- _Requirement_
Reproduce the lines below verbatim, leaving out the pictures.

(Text and element-pointing records)
## begin
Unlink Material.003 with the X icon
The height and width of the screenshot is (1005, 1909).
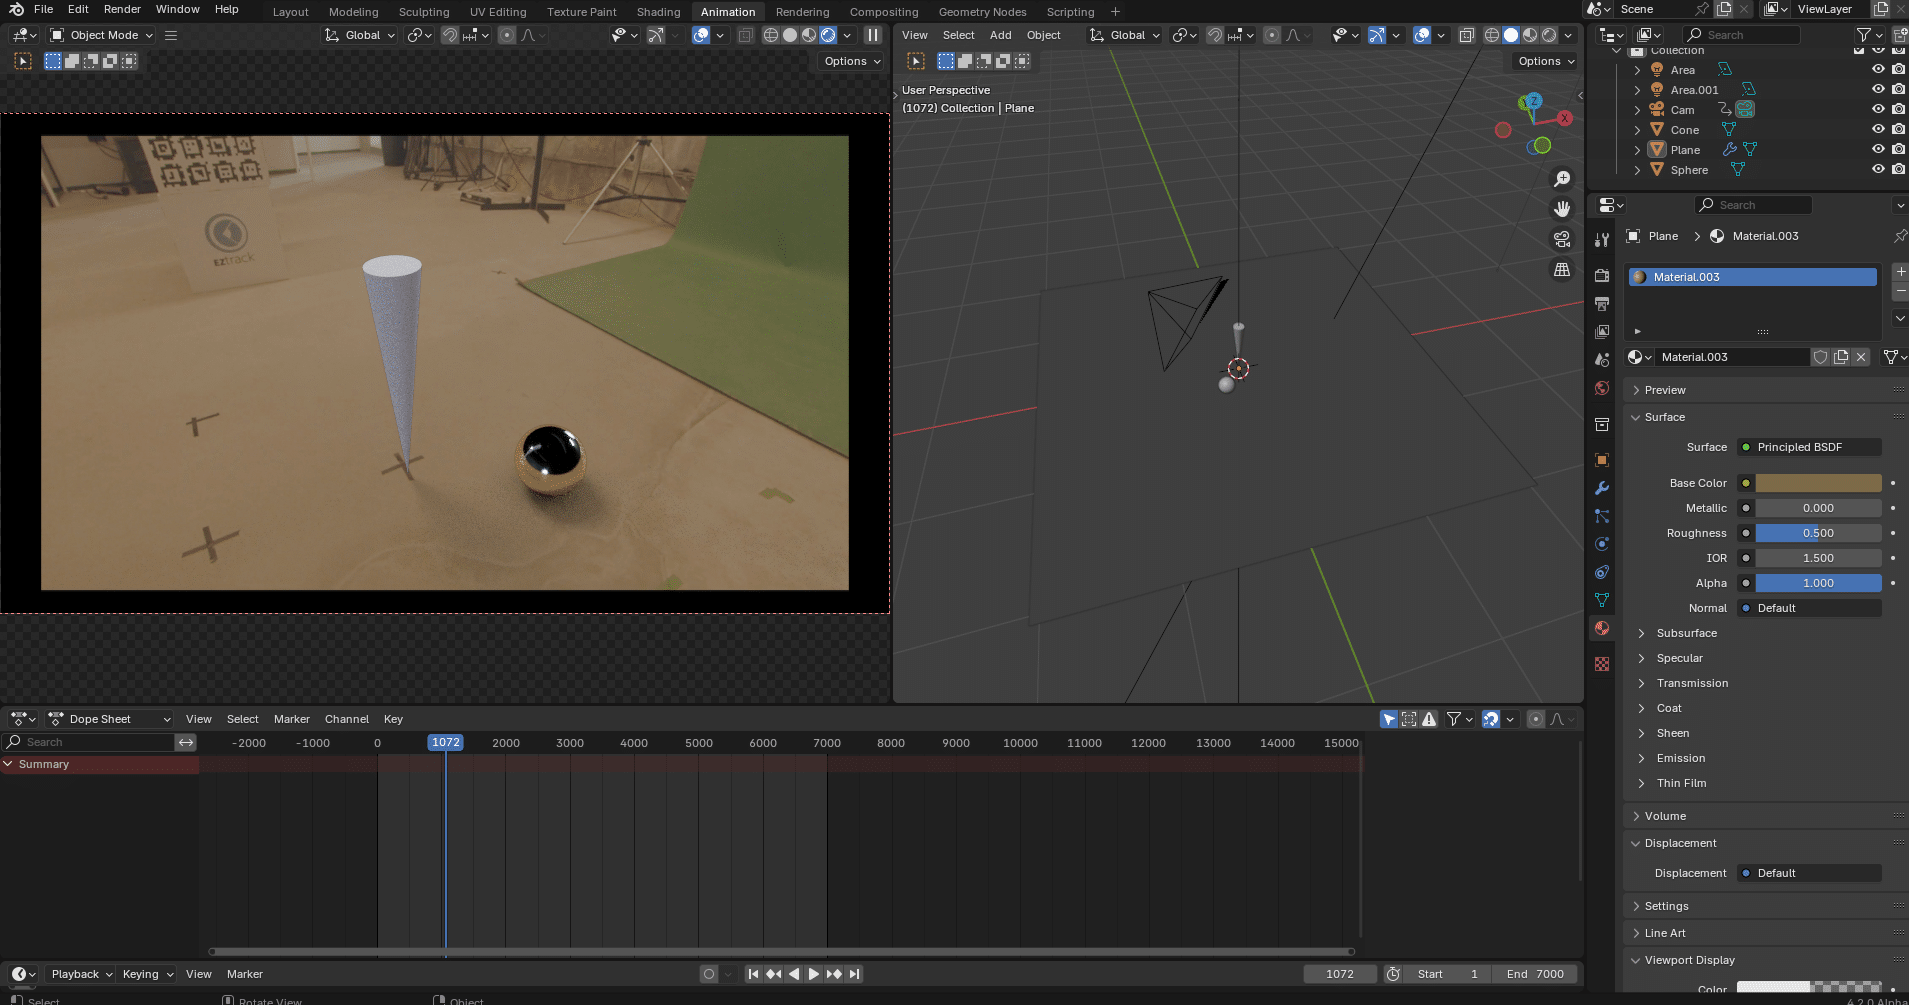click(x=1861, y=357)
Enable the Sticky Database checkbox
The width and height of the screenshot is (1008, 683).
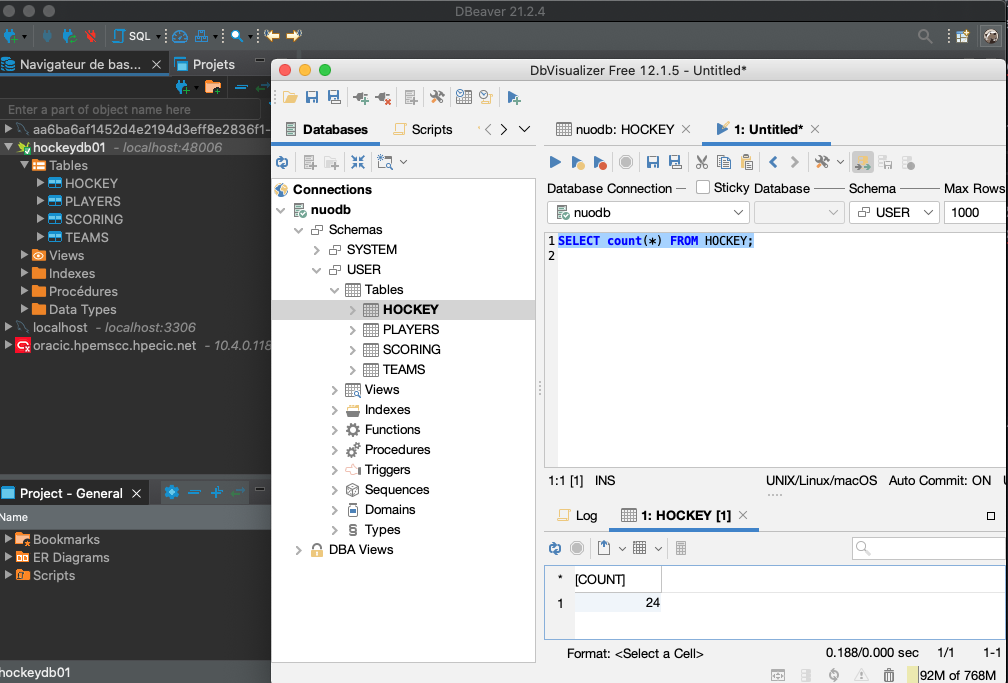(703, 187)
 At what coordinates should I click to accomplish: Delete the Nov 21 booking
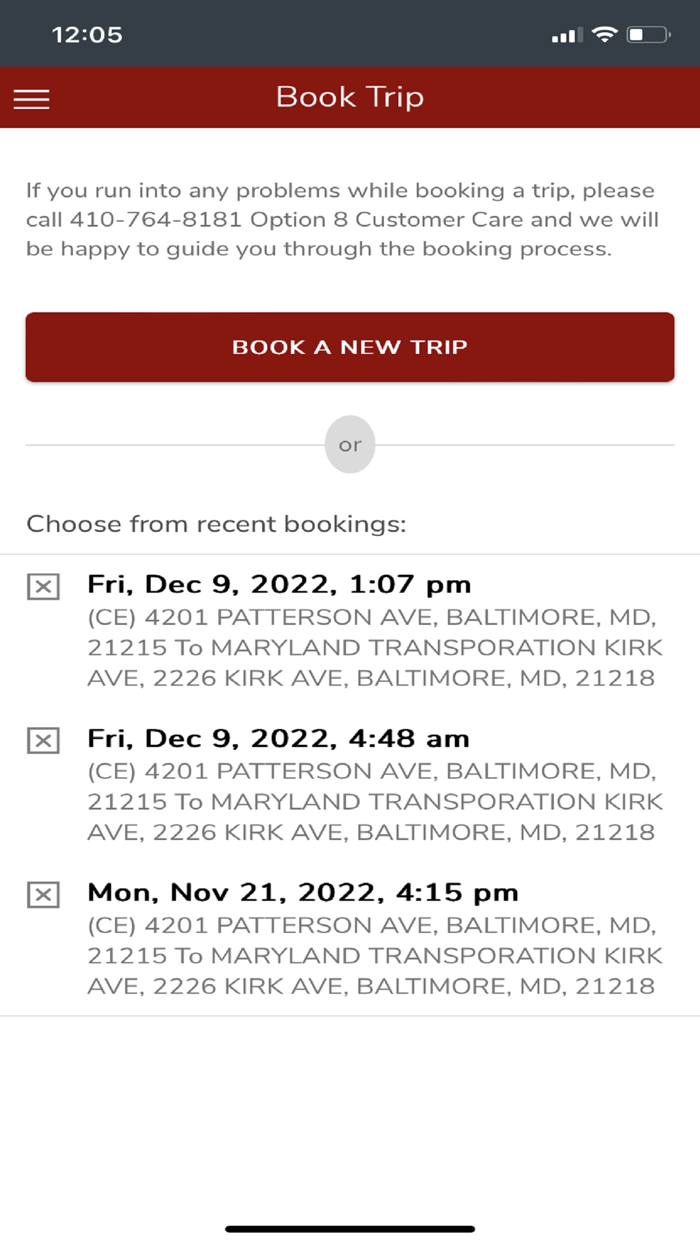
## end
- _Solution below_
Unlink Material.003 with the X icon
The height and width of the screenshot is (1005, 1909).
click(x=1861, y=357)
Enable the Sticky Database checkbox
The width and height of the screenshot is (1008, 683).
(703, 187)
 At what coordinates should I click to accomplish: Delete the Nov 21 booking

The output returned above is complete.